Data excerpts
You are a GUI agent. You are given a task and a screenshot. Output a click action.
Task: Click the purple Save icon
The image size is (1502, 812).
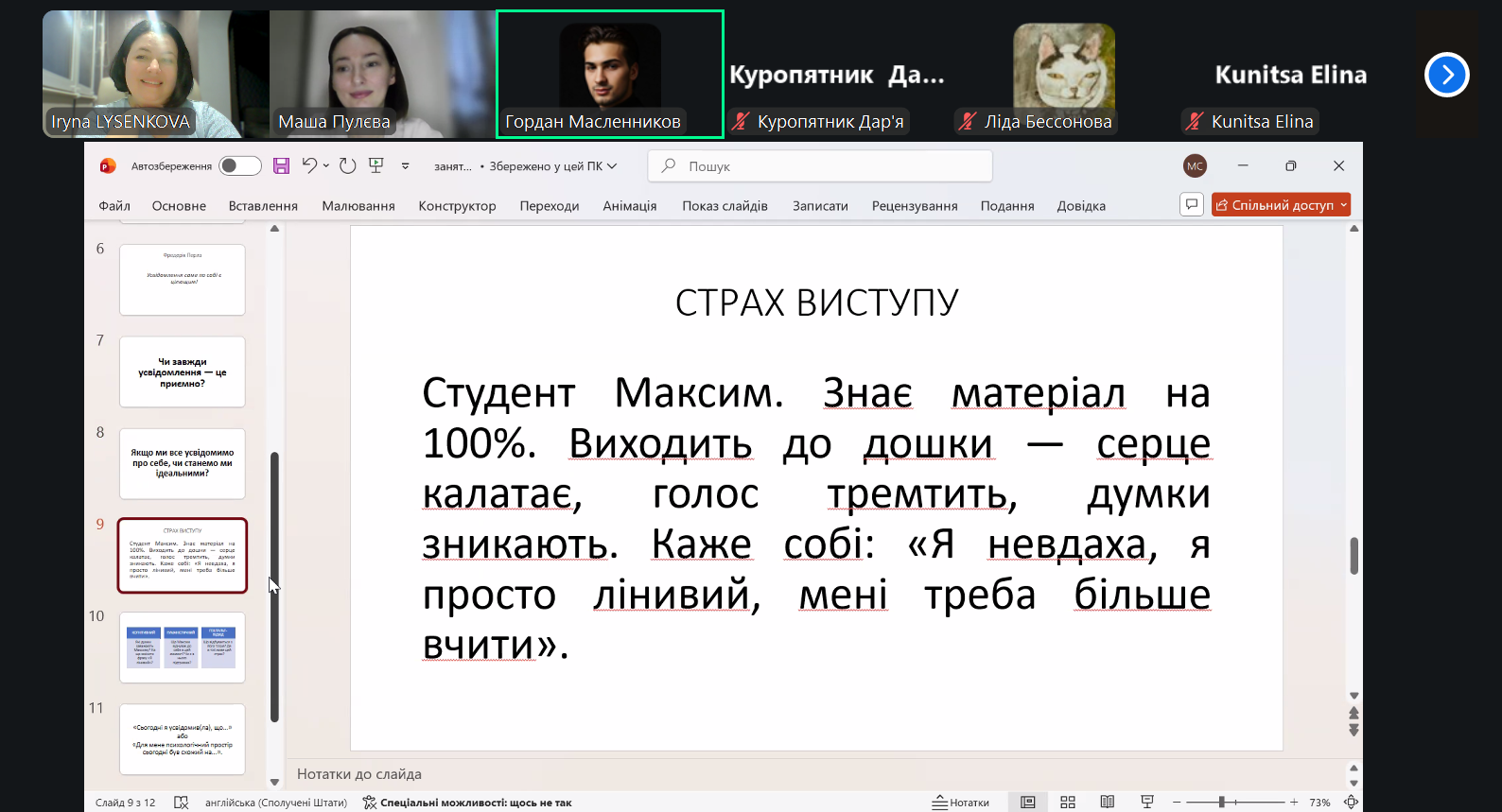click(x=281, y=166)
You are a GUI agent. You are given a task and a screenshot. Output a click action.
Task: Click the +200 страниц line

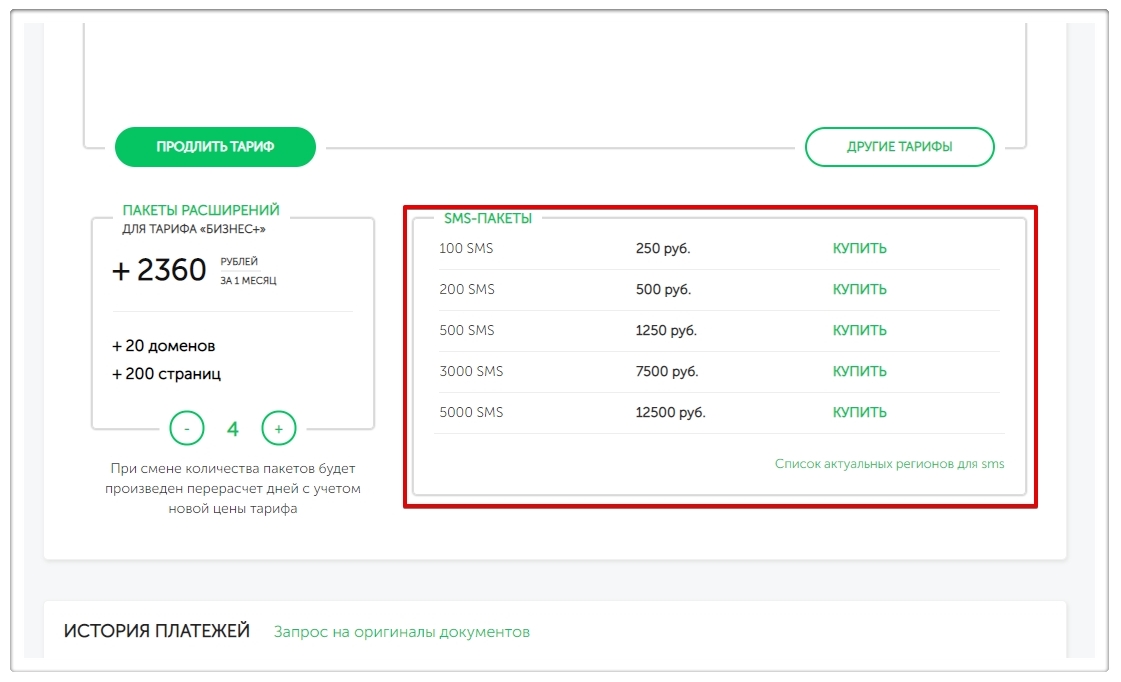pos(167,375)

TASK INSTRUCTIONS
Leaving out the pictures, print exactly and only the lines from the one containing "Task: Click the purple Save icon" through the last line of the records.

REPLY
Task: Click the purple Save icon
The image size is (1502, 812).
click(x=281, y=166)
You are a GUI agent. You are given a task and a screenshot. Output a click action.
Task: Click the +200 страниц line

pos(167,375)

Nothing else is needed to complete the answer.